Crude Oil Production

Oil prices experienced an uptick on Friday amid ongoing market apprehensions regarding ship attacks and seizures, even as Iran reported that approximately 30 vessels had navigated through the Strait of Hormuz. Concurrently, the U.S. and Chinese presidents were scheduled for a second day of discussions in Beijing. Brent crude oil futures increased by 60 cents, or 0.57%, reaching $106.32 a barrel by 0100 , whereas U.S. West Texas Intermediate futures gained 54 cents, or 0.53%, to $101.71.

A ship was reported seized by Iranian personnel off the United Arab Emirates and headed for Iranian waters on Thursday, while the White House indicated that U.S. President Donald Trump and Chinese President Xi Jinping had reached a consensus on the necessity of maintaining the openness of the nearby Strait of Hormuz shipping lane. An Indian cargo vessel transporting livestock from Africa to the United Arab Emirates sank on Wednesday in waters off the coast of Oman. The Revolutionary Guards of Iran reported that 30 vessels have traversed the Strait of Hormuz since Wednesday evening.
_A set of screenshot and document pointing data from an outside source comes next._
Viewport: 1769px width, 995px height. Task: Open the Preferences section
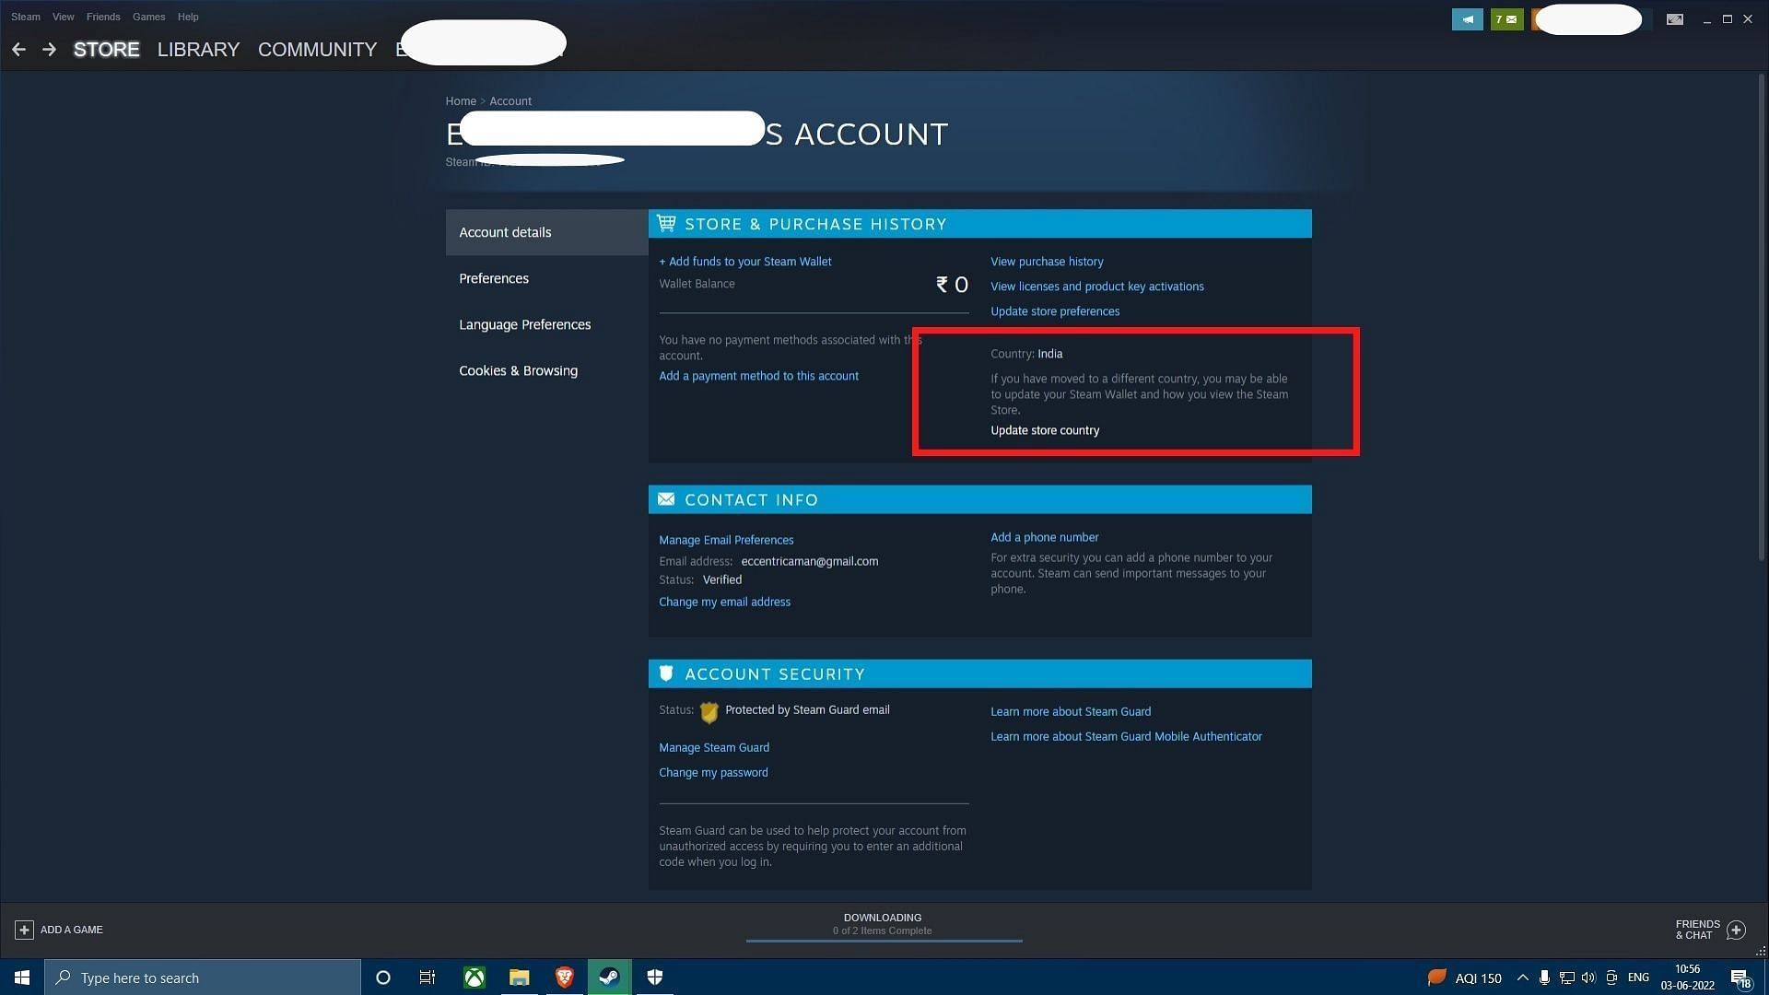(493, 278)
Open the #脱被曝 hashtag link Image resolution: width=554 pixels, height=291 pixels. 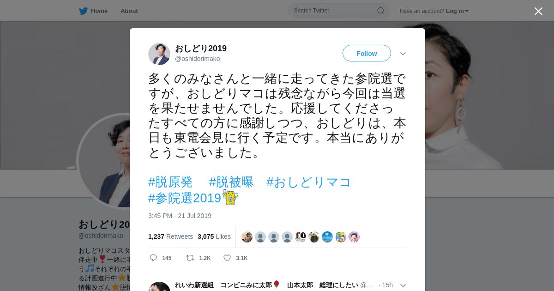tap(231, 182)
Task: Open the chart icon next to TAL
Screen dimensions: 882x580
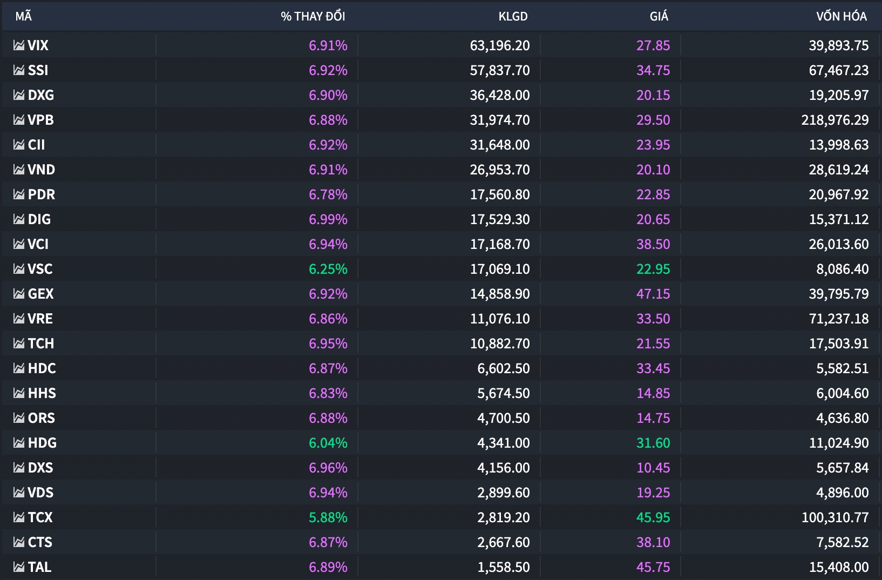Action: (x=19, y=567)
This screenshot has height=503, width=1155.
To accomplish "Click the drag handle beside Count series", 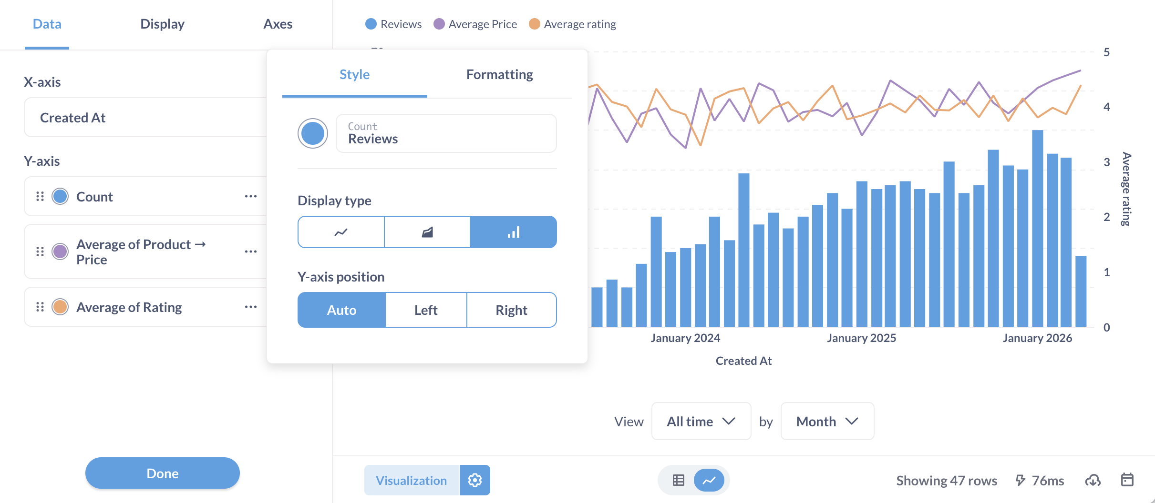I will click(40, 196).
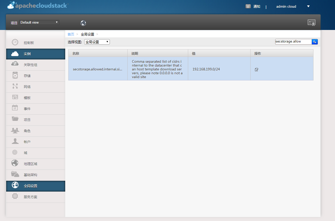335x221 pixels.
Task: Click the 存储 storage drive icon
Action: tap(15, 76)
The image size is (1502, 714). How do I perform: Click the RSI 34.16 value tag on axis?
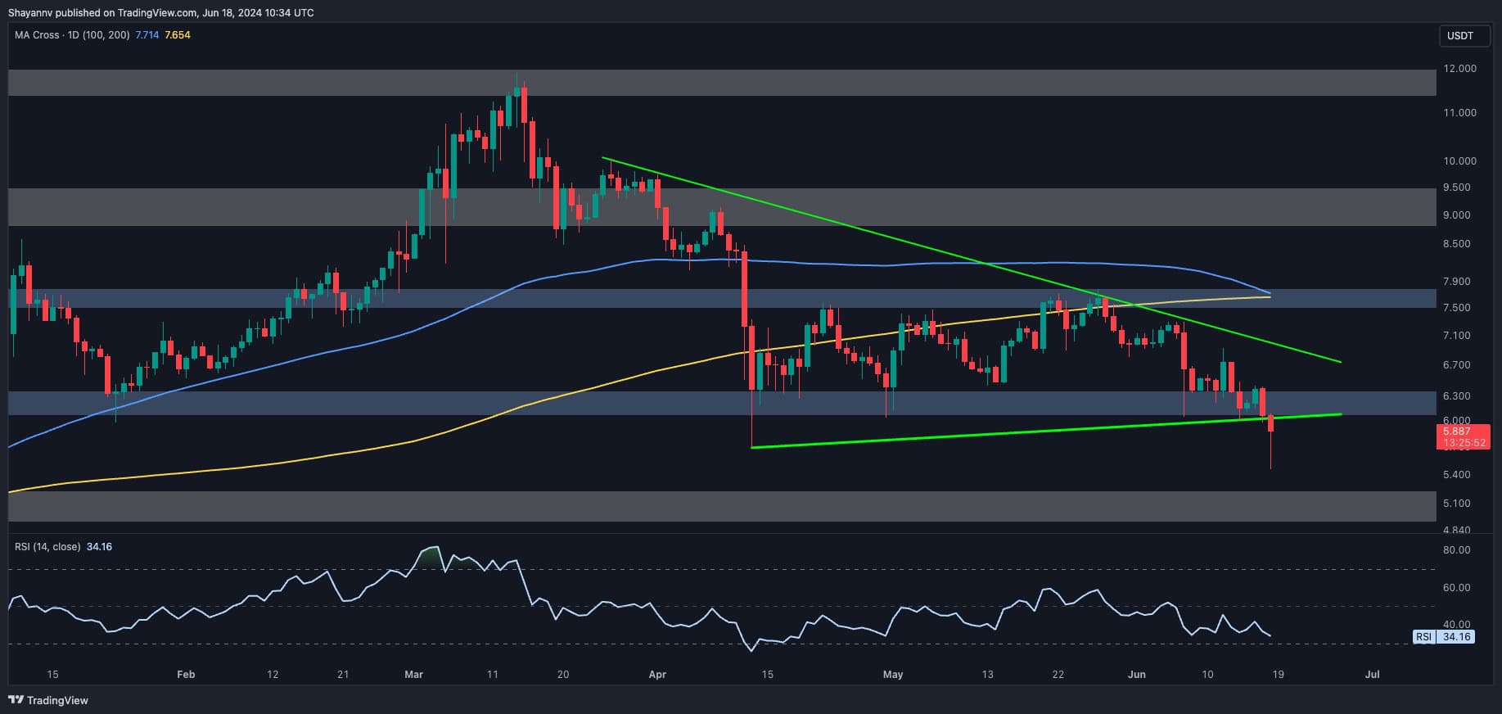pos(1444,636)
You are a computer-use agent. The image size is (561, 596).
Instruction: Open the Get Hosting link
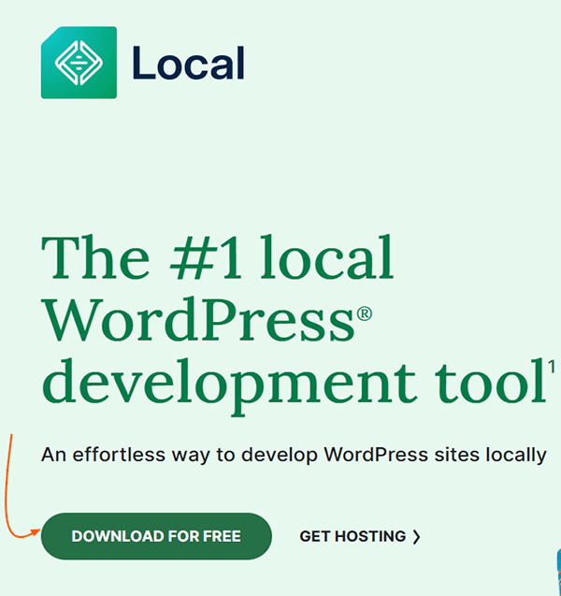coord(359,536)
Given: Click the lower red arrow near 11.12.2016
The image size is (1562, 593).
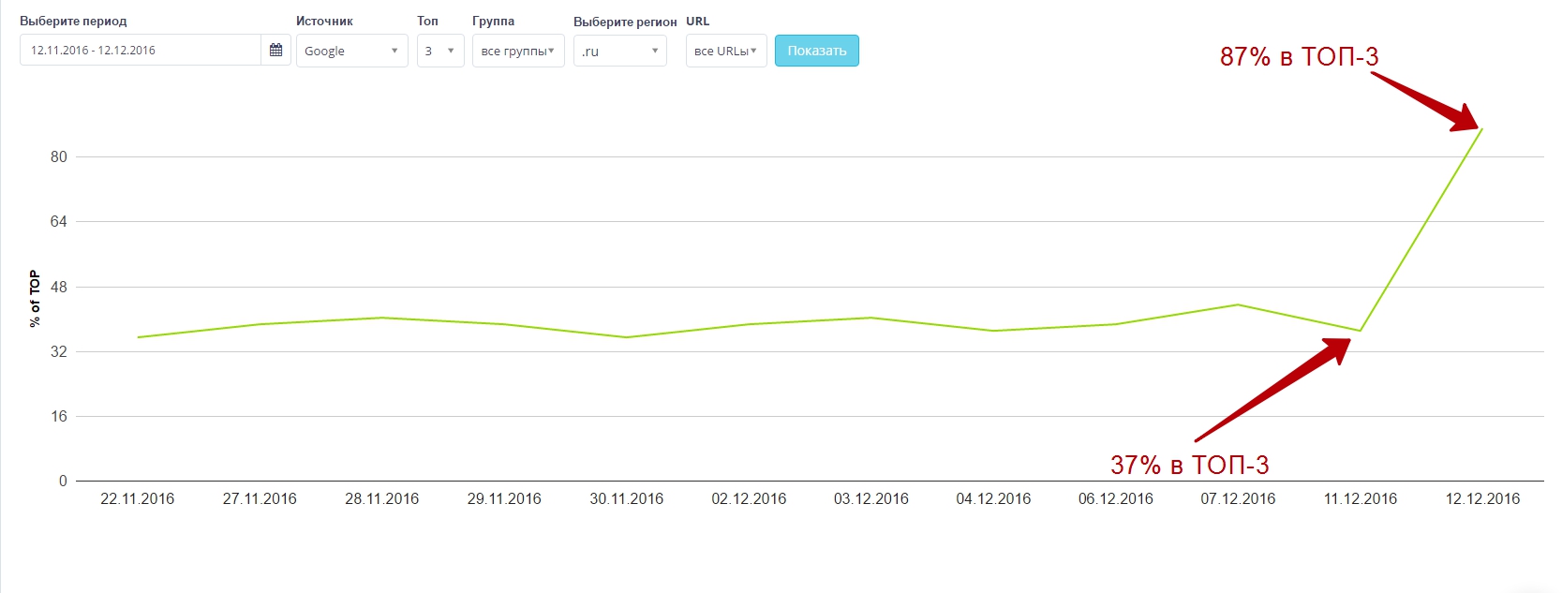Looking at the screenshot, I should (1274, 390).
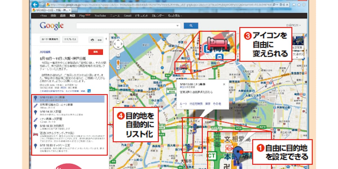The width and height of the screenshot is (338, 169).
Task: Click the browser back arrow button
Action: [x=35, y=5]
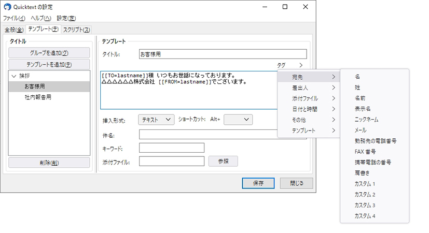Open the ファイル menu
Image resolution: width=429 pixels, height=233 pixels.
[14, 18]
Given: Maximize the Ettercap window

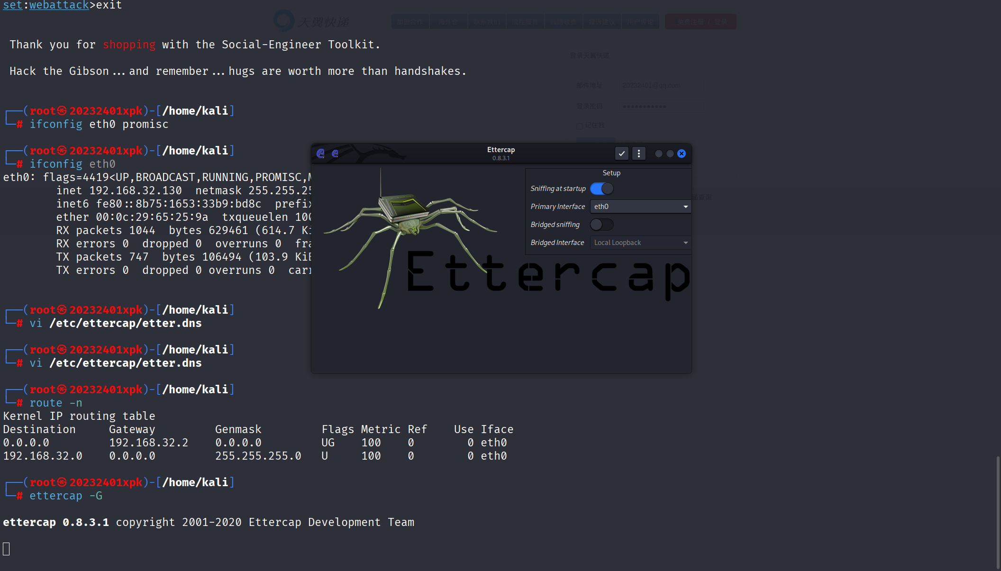Looking at the screenshot, I should (x=670, y=154).
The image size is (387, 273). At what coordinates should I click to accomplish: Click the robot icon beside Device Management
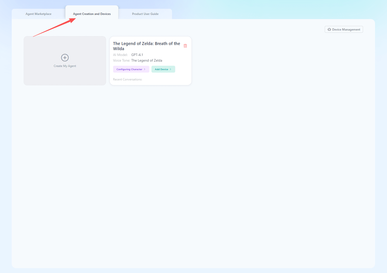(x=329, y=29)
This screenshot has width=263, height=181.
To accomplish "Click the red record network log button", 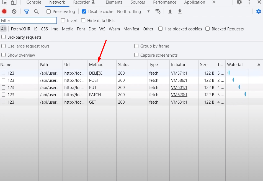I will pyautogui.click(x=4, y=12).
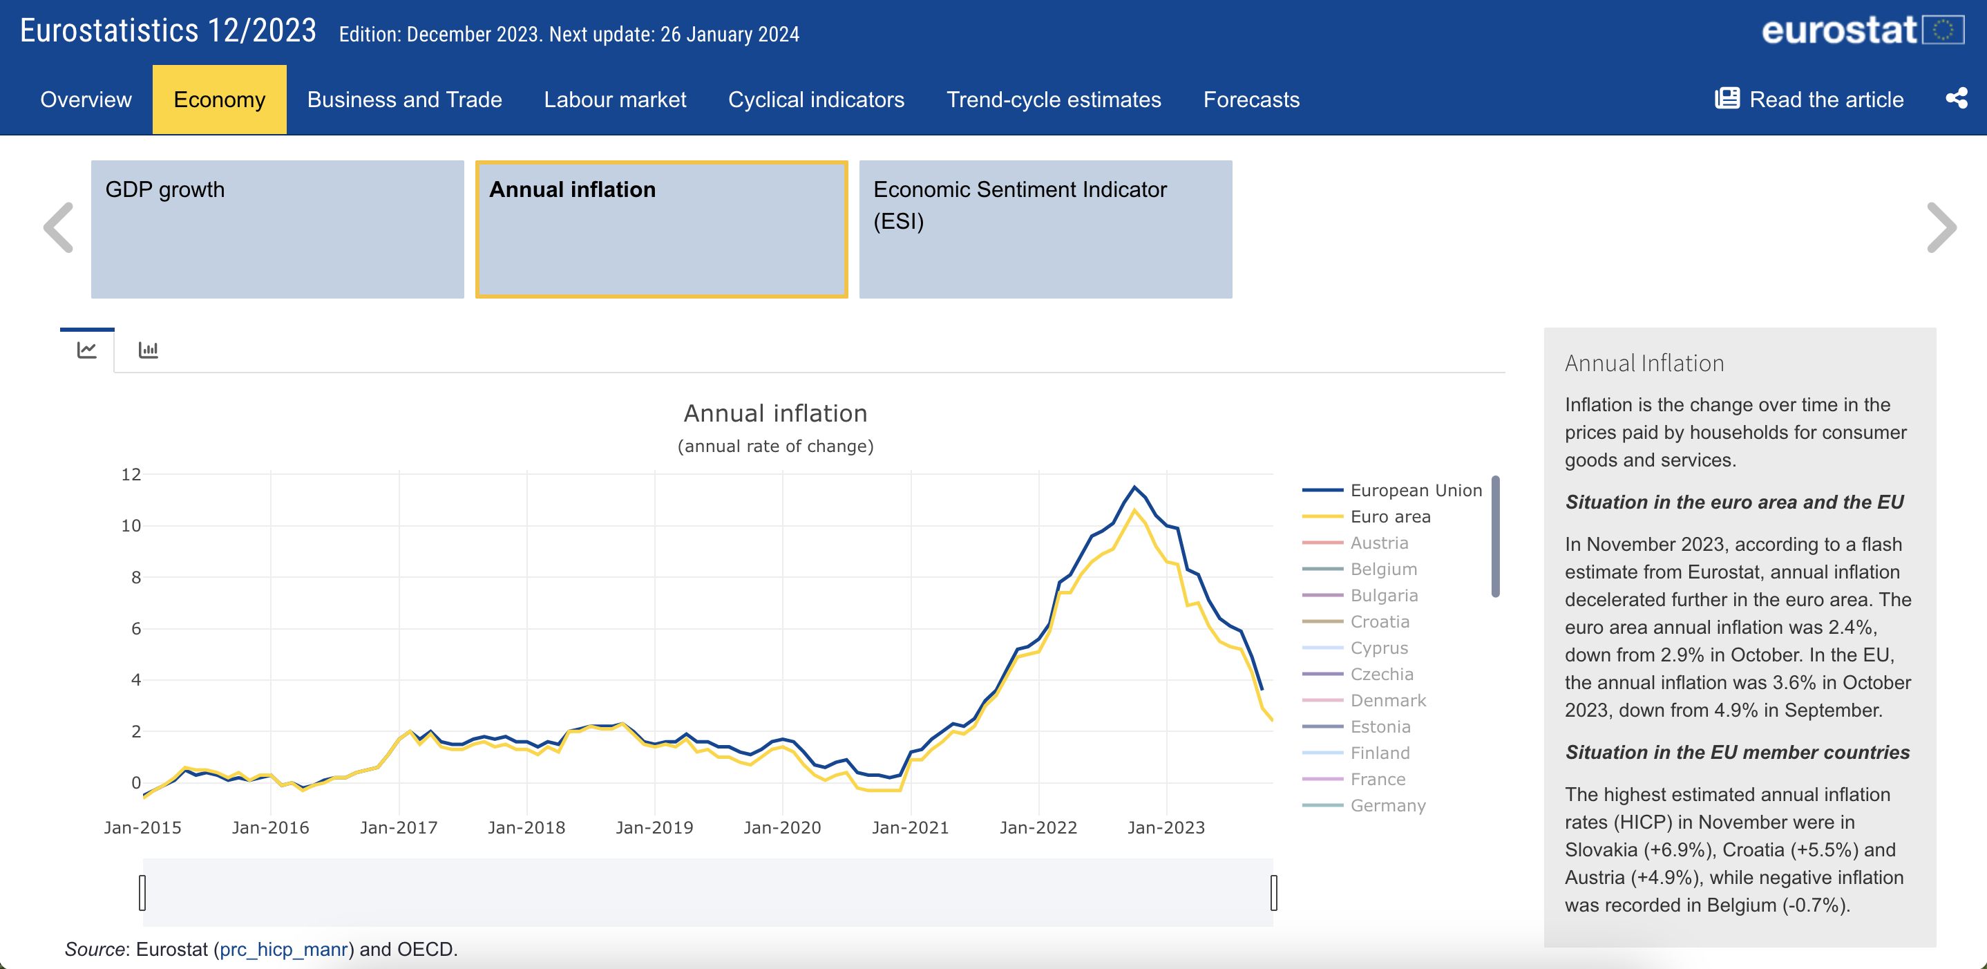Toggle Euro area series in legend
Screen dimensions: 1987x969
(x=1389, y=516)
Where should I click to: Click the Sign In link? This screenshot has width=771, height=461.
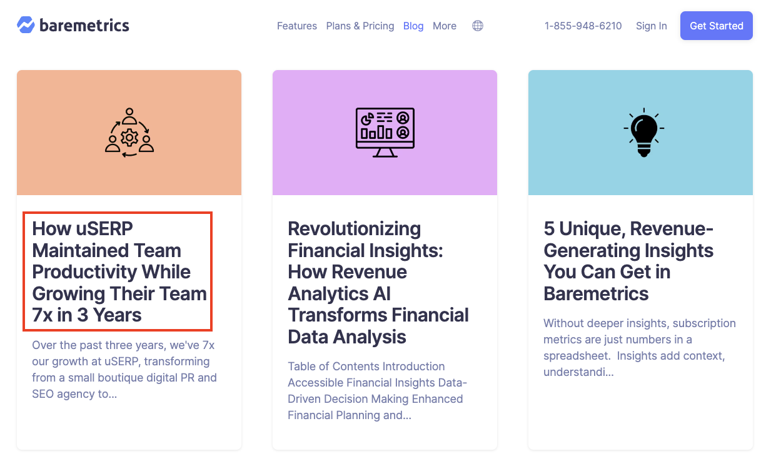(652, 26)
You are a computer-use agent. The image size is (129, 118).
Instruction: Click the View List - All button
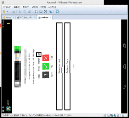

This figure remains significantly below the typical daily average of 140 prior to the onset of conflict, yet it represents a noteworthy increase if verified. Yang An, indicated that the primary factor influencing oil prices remains constrained supply. Oil prices exhibited considerable volatility yesterday, yet ultimately settled close to the peak of the day’s trading range,” he stated. Vessels navigating the strait alleviated certain market apprehensions; however, this was insufficient to alter the prevailing trend influenced by constrained supply.

Trump and Xi are scheduled to convene on Friday to conclude a two-day state visit. U.S. Trade Representative Jamieson Greer remarked on Friday morning that China is adopting a pragmatic approach regarding its engagement with Iran, emphasizing the significance of keeping the Strait of Hormuz open for China, during an interview.